▶ _Pixel coordinate grounding data_
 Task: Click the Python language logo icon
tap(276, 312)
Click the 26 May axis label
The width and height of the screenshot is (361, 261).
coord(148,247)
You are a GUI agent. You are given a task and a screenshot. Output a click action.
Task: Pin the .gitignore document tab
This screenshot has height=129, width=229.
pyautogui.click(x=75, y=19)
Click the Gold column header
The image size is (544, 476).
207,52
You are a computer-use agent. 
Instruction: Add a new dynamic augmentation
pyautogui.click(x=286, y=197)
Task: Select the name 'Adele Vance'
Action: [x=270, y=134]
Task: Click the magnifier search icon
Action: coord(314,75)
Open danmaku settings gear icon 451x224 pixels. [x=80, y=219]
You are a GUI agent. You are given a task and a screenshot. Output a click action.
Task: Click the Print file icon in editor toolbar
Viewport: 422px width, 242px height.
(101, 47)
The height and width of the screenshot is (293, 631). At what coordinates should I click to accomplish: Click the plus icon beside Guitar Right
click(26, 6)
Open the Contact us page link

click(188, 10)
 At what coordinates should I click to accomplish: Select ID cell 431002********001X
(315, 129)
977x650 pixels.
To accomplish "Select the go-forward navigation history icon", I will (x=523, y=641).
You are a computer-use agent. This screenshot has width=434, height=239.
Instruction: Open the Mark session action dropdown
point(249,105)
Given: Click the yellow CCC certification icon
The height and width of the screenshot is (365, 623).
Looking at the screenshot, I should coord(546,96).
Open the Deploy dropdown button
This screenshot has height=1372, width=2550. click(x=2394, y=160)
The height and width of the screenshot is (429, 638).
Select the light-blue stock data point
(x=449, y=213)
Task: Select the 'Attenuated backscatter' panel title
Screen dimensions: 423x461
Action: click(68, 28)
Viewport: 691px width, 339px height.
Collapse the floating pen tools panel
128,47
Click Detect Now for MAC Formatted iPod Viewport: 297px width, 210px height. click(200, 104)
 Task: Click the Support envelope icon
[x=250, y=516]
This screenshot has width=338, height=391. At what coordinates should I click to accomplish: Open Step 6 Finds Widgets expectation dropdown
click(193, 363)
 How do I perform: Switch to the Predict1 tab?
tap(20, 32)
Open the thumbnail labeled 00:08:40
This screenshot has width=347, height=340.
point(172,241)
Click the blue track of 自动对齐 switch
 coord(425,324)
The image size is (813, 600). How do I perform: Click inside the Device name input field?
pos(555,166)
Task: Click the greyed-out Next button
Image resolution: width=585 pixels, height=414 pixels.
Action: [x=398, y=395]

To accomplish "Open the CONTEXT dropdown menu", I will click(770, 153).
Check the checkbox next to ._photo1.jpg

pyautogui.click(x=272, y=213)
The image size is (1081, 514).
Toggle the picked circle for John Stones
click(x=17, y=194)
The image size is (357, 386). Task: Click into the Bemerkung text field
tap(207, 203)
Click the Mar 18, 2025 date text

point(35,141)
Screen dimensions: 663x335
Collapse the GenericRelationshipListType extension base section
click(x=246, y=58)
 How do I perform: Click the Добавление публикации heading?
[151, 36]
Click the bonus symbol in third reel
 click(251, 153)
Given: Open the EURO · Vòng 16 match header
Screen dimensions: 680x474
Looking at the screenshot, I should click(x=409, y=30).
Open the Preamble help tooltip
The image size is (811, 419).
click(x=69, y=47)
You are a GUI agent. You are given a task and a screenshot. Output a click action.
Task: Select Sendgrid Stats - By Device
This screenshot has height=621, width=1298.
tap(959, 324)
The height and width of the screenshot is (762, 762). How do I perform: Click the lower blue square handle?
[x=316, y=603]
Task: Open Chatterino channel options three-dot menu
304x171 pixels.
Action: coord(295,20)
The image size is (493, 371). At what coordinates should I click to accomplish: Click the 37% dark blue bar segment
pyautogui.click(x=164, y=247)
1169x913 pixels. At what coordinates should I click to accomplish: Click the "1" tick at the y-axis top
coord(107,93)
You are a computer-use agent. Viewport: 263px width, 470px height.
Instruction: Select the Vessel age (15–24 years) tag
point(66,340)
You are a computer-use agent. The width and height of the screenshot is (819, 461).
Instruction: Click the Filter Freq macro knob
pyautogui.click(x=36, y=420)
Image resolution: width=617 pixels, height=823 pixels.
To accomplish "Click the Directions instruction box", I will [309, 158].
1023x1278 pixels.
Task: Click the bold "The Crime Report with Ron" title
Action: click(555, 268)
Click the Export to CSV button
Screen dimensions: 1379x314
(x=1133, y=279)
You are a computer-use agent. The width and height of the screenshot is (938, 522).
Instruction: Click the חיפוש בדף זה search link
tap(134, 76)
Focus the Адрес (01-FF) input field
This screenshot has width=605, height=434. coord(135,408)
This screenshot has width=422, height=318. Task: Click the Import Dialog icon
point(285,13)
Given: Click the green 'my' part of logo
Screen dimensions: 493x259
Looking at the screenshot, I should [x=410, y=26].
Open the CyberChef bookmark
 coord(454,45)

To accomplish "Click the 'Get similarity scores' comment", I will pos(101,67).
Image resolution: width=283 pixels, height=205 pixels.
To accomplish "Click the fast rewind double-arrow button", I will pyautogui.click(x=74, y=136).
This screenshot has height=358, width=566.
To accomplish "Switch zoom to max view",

▶ _Action item_
Of the lines above, retype only those from the line containing "304x171 pixels." through the line containing "Image resolution: width=617", including both, exactly.

▶ _Task result_
304x171 pixels.
Action: coord(295,20)
The image size is (493, 371). At what coordinates should I click to accomplish: Click the 37% dark blue bar segment
pyautogui.click(x=164, y=247)
1169x913 pixels. At what coordinates should I click to accomplish: Click the "1" tick at the y-axis top
coord(107,93)
You are a computer-use agent. Viewport: 263px width, 470px height.
Instruction: Select the Vessel age (15–24 years) tag
point(66,340)
You are a computer-use agent. The width and height of the screenshot is (819, 461).
Instruction: Click the Filter Freq macro knob
pyautogui.click(x=36, y=420)
Image resolution: width=617 pixels, height=823 pixels.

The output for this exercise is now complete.